How important is it to make the contractual relationships more flexible? The query builders/aggregators could get no permissions on their own, other than what the client allows them to have. Once there's an authorizing user who operates the client and can accept liability for the connections they're forging, this is where UMA's phase 1 potentially gets more relevant.

If each gateway had its own unique set of scopes governing its data sources, maybe the client would have to ask the query builder to go off and figure out what scopes will be needed, before actually making the query of it.

Can the client can be simply an OAuth client?

The personal health "bank account" model, like Google Health's model, is starting to gain favor with HHS. This is more like hData (for which see a potential protection model here: http://kantarainitiative.org/confluence/display/uma/hdata_scenario). If you used these as data sources, what do you do about the duplicate-record problem? Actually, you have this problem regardless. "GIGO." If you could fix this, you'd be linking data records, which violates privacy.

The health vaults are often operated as cloud services. Some of these are state-run.

It might be worth looking at Medify.com (https://www.medify.com/), which is taking something like this public-data approach, for individual people.

The gateway itself is having to be trusted to see the raw data from the data sources, so there are sandboxing requirements even at that level, and potentially even something like certification for those parties.

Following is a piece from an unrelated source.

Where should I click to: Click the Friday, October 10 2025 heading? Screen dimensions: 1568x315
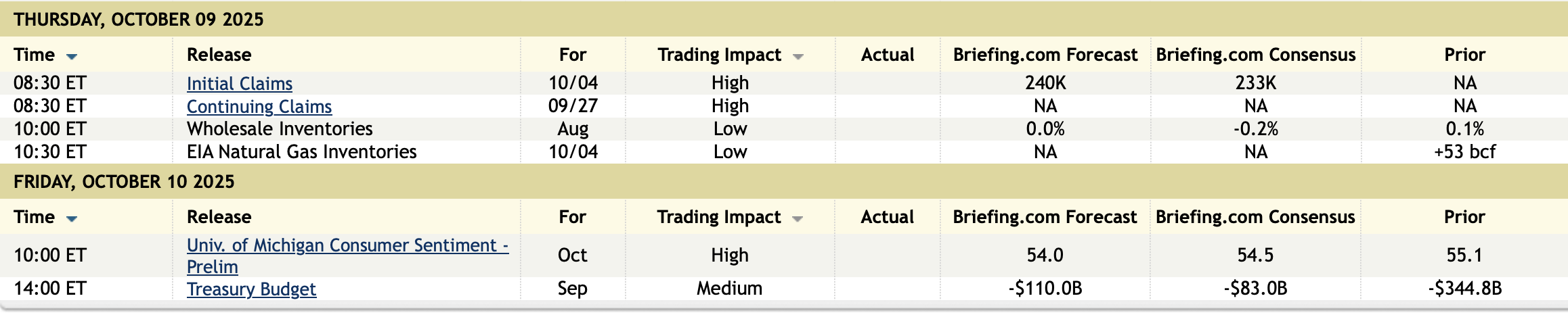[x=124, y=182]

If you accept such risk, there's a business opportunity for being paid to take on that risk. Thus, the gateway is where the business model opportunity lies.

If SWD gets used, it would be for initial bootstrapping, but then there are "semantic" aspects of discovery around finding which gateways offer which data sources that would be needed to satisfy the query.

The emphasis in this whole project is IETF-like: rough consensus and running code. There's also the NHIN Direct project. MITRE and Microsoft are both involved in the Query Health initiative, which is helpful for ensuring we don't have totally opposing approaches; likely a blend would be best. hQuery is being run as an open group, so interested parties can get involved pretty easily. There's a F2F being held in DC this week.